Removing duplicate rows using Perl

Phanikumar January 29, 2009 at 16:30:36
I am relatively new to perl and I have an array that has two columns, first an index and second the value. I want to find the duplicate entries based on the index and remove them from the array.

Eg. if the input is @inputarray
@inputarray= [1 45
2 34
1 33
3 60
4 44
1 22];

I want the output to be:
@outputarray= [2 34
3 60
4 44]


January 29, 2009 at 18:53:00
You probably mean you have a 2 dimensional array, which you actually don't have. You have a syntax error; "Number found where operator expected".

When you think duplicate, think hash, not an array.

C:\>perldoc -q duplicate
Found in C:\Perl\lib\pod\perlfaq4.pod
  How can I remove duplicate elements from a list or array?
    (contributed by brian d foy)

    Use a hash.
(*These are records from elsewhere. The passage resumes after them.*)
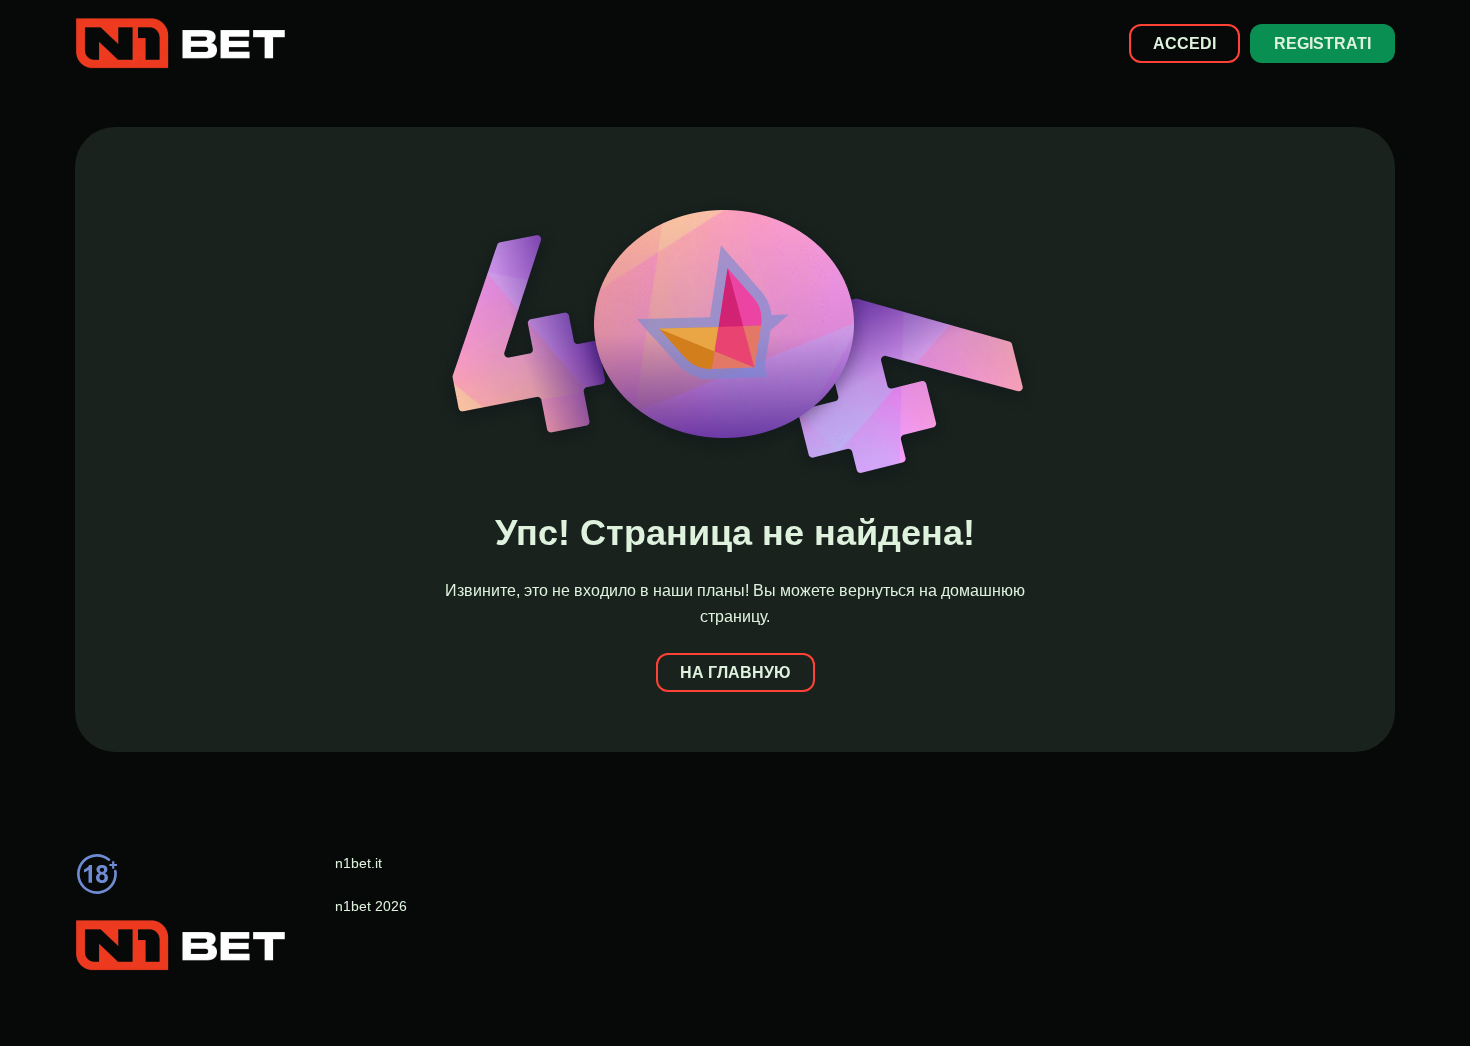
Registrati (1322, 43)
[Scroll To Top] (1407, 995)
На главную (735, 672)
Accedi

When you think the words "unique" or "duplicated", think
    "hash keys".

    If you don't care about the order of the elements, you could just create
    the hash then extract the keys. It's not important how you create that
    hash: just that you use "keys" to get the unique elements.

       my %hash   = map { $_, 1 } @array;
       # or a hash slice: @hash{ @array } = ();
       # or a foreach: $hash{$_} = 1 foreach ( @array );

       my @unique = keys %hash;

    You can also go through each element and skip the ones you've seen
    before. Use a hash to keep track. The first time the loop sees an
    element, that element has no key in %Seen. The "next" statement creates
    the key and immediately uses its value, which is "undef", so the loop
    continues to the "push" and increments the value for that key. The next
    time the loop sees that same element, its key exists in the hash *and*
    the value for that key is true (since it's not 0 or undef), so the next
    skips that iteration and the loop goes to the next element.

            my @unique = ();
            my %seen   = ();

            foreach my $elem ( @array )
                    next if $seen{ $elem }++;
                    push @unique, $elem;

    You can write this more briefly using a grep, which does the same thing.

       my %seen = ();
       my @unique = grep { ! $seen{ $_ }++ } @array;